Майор проводил своих гостей в кабинет, где вовсю пахала следственная бригада. Три окна, у одного из них стол. Напротив стола – – роскошный телевизор. Огромные напольные часы из красного дерева, на полу – мягкий ковер, пара картин на стенах.

– Ну что ж, – протянул, удовлетворенно кивнув головой, Никита, – достаточно простая обстановка, но от пола до потолка антикварная. За исключением телевизора. Даже непонятно, как это он решился такую модернягу сюда притащить.

И тут глаза Никиты округлились.

– Ни фига себе, сколько мышей! Да у него определенно был пунктик…

Он помолчал, с любопытством оглядываясь. Мыши самой разной фактуры и в самых разных позах располагались и в других местах.

– Ну вот, теперь понятно, почему он предпочитал все время к нам в "контору" ездить, а не на дому встречаться, – произнес Никита, обойдя всю мышиную экспозицию. – Тут бы я быстро скумекал, что Боря нуждается не столько в налоговом полицае, сколько в помощи психиатра…

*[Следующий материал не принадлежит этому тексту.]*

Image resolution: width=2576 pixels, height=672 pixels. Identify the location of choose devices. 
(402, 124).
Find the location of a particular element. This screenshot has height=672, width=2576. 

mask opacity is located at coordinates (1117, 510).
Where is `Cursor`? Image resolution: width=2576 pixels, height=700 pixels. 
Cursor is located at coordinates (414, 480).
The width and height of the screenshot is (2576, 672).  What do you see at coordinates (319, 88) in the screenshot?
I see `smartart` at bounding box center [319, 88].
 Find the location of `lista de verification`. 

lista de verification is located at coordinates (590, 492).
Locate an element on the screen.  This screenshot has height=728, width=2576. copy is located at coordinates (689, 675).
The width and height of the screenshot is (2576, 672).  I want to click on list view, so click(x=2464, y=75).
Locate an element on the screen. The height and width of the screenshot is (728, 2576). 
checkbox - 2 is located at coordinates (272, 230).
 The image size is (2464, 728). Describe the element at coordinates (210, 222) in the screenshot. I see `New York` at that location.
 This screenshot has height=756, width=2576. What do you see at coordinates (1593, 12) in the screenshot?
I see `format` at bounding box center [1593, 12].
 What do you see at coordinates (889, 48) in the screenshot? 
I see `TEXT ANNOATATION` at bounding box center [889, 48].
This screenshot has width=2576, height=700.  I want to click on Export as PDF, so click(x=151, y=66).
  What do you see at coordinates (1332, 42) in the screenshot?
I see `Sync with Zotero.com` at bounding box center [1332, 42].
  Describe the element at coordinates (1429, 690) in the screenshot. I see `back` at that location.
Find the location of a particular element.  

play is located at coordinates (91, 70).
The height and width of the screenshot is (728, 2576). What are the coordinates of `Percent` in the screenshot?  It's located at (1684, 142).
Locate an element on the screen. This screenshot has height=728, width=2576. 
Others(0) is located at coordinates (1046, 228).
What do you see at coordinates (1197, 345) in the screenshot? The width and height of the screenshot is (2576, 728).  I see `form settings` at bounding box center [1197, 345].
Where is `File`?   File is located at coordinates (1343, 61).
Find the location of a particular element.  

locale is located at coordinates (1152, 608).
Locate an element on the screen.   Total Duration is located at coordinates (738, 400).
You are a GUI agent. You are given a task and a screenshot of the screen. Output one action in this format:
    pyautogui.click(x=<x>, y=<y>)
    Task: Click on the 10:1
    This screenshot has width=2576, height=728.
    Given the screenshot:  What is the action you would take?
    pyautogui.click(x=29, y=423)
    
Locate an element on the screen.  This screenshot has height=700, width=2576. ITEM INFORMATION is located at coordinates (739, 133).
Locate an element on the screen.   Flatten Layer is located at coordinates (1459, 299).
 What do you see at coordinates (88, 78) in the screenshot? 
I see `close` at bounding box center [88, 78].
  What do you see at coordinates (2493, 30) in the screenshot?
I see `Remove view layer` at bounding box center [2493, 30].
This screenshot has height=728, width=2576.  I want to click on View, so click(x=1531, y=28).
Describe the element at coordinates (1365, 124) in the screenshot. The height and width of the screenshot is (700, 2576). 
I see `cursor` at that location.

Белавин, стоявший посередине комнаты, кивнул на полулежащий в кресле у окна труп бывшего вице-президента "Самоцветов". Возле трупа суетился судмедэксперт.

– На фирме мы народ еще не опрашивали. Дом работница сказала, что ничего необычного в последнее время не было. – Белавин пожал плечами. – Проплаты все вовремя, все вещи, как обычно, убраны. Никаких признаков надвигающегося кризиса… Соседка, – продолжал он, – вон слышала, что погибший вроде куда-то лететь должен был. Кстати, мы действительно нашли уложенную сумку, а вот ни билета, ни загранпаспорта пока что нет. Вот вам еще одна неувязочка. Хотя, он, конечно, мог их хранить и на работе.

– Или в сейфе.

Белавин поднял руку, призывая к терпению:

– Про сейф – отдельно. Видишь эту картину за его спиной? Там он и есть.

Майор подошел, отодвинул картину и показал на кодовую панель в боковой стене огромного кабинета, за креслом, на котором покоился умерший.

– Видишь? А сейф открыт. И абсолютно пустой, – повернулся он к Никите. – Случайно обнаружили. Что он мог там хранить – неизвестно. Может, сам чего достал и в стол сунул или на работу отвез… Но что-то там было.

– С чего ты взял?

– А с того, что я знаю, чего там точно не было – так это пыли. Вот если это убийство, а не самоубийство, тогда все понятно: вскрыли, ограбили.

– А следы взлома есть? – спросил Никита.

– Нет, – вздохнул Белавин. – Хотя, в общем, это еще предстоит проверить. Входные двери тоже вроде в целости и сохранности, внизу домофон…

– Не веришь в самоубийство? – Никита внимательно оглядывал комнату.